Key Responsibilities
· Design and architect large-scale AI/ML data center networks and high-capacity WAN infrastructure.
· Lead deployment of EVPN/VXLAN fabrics supporting GPU clusters and AI training environments.
· Drive network scalability, reliability, performance, and automation initiatives across global infrastructure.
· Design and optimize low-latency, high-throughput networks supporting RDMA/RoCE workloads.
· Develop network automation solutions using Python, Ansible, Terraform/OpenTofu, and CI/CD pipelines.
· Define network standards, operational processes, observability frameworks, and reliability best practices.
· Collaborate with infrastructure, cloud, systems, and AI engineering teams on strategic architecture initiatives.
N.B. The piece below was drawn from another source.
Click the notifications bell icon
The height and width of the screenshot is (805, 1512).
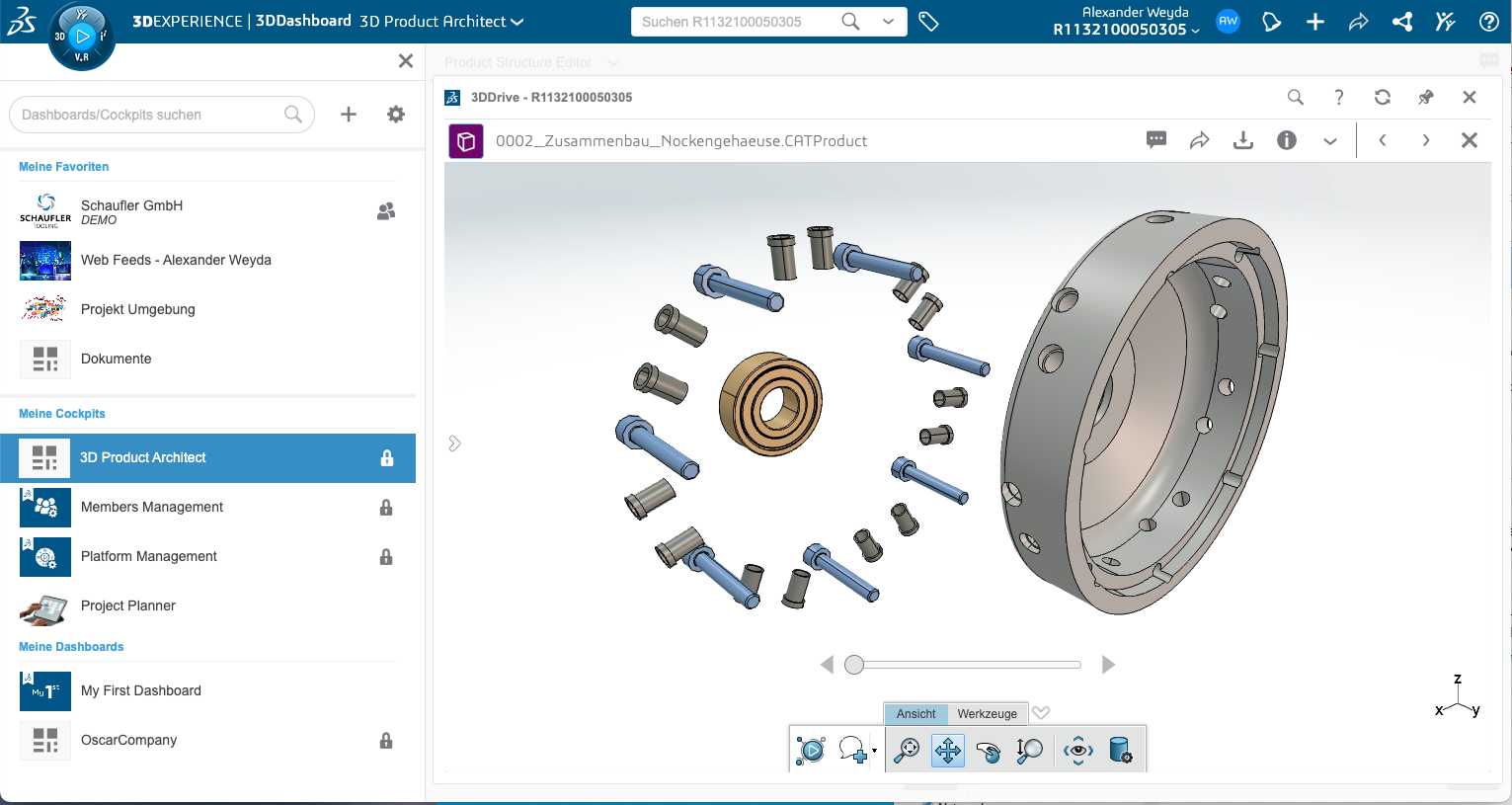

· Lead troubleshooting and performance optimization for large-scale production environments.
· Mentor engineers and contribute to technical leadership, documentation, and architecture reviews.
Required Qualifications
· 15+ years of experience in Network Architecture, Network Engineering, or Network Reliability Engineering.
· Deep expertise with:
o BGP, OSPF, IS-IS, MPLS
o EVPN/VXLAN
o Data Center Networking
o WAN and Backbone Architecture
o AI/ML Infrastructure Networking
o Network Performance and Capacity Planning
· Strong experience with Juniper, Arista, Cisco, and multi-vendor environments.
· Hands-on experience with Linux administration and network automation.
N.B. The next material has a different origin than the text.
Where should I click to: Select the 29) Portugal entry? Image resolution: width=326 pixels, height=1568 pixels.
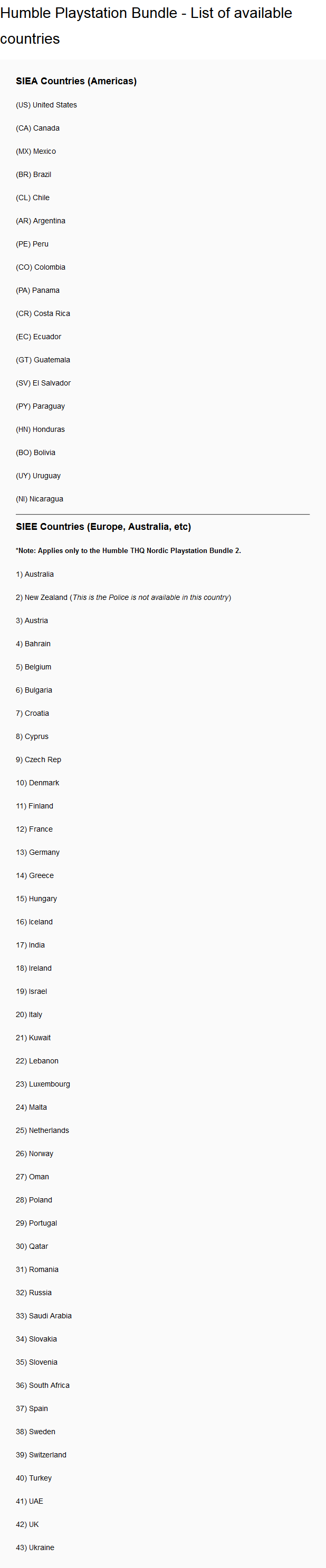pos(36,1222)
· Strong scripting/programming skills in Python, Go, Bash, or similar languages.
· Experience with Infrastructure-as-Code and automation frameworks (Ansible, Terraform/OpenTofu, Pulumi).
· Experience building highly available, scalable cloud and data center networks.
Preferred Qualifications
· Experience supporting AI training clusters, GPU fabrics, or HPC environments.
· Knowledge of PTP, RDMA, RoCEv2, and low-latency networking technologies.
· Experience with network observability platforms such as Kentik, ThousandEyes, Zabbix, Nagios, or similar.
· Exposure to AWS, Google Cloud Platform, and hybrid cloud networking architectures.
· Experience leading architecture reviews and cross-functional infrastructure programs.
Nice to Have
· Experience with large-scale hyperscaler environments.
· Participation in industry organizations such as NANOG, RIPE, or Internet Society.
· Background supporting multi-terabit AI or research infrastructure environments.
Ideal Candidate: strong network architecture background, AI/ML data center networking experience, EVPN/VXLAN expertise, automation-first mindset, and proven success operating at hyperscale environments such as Meta, Microsoft, Adobe, or similar organizations.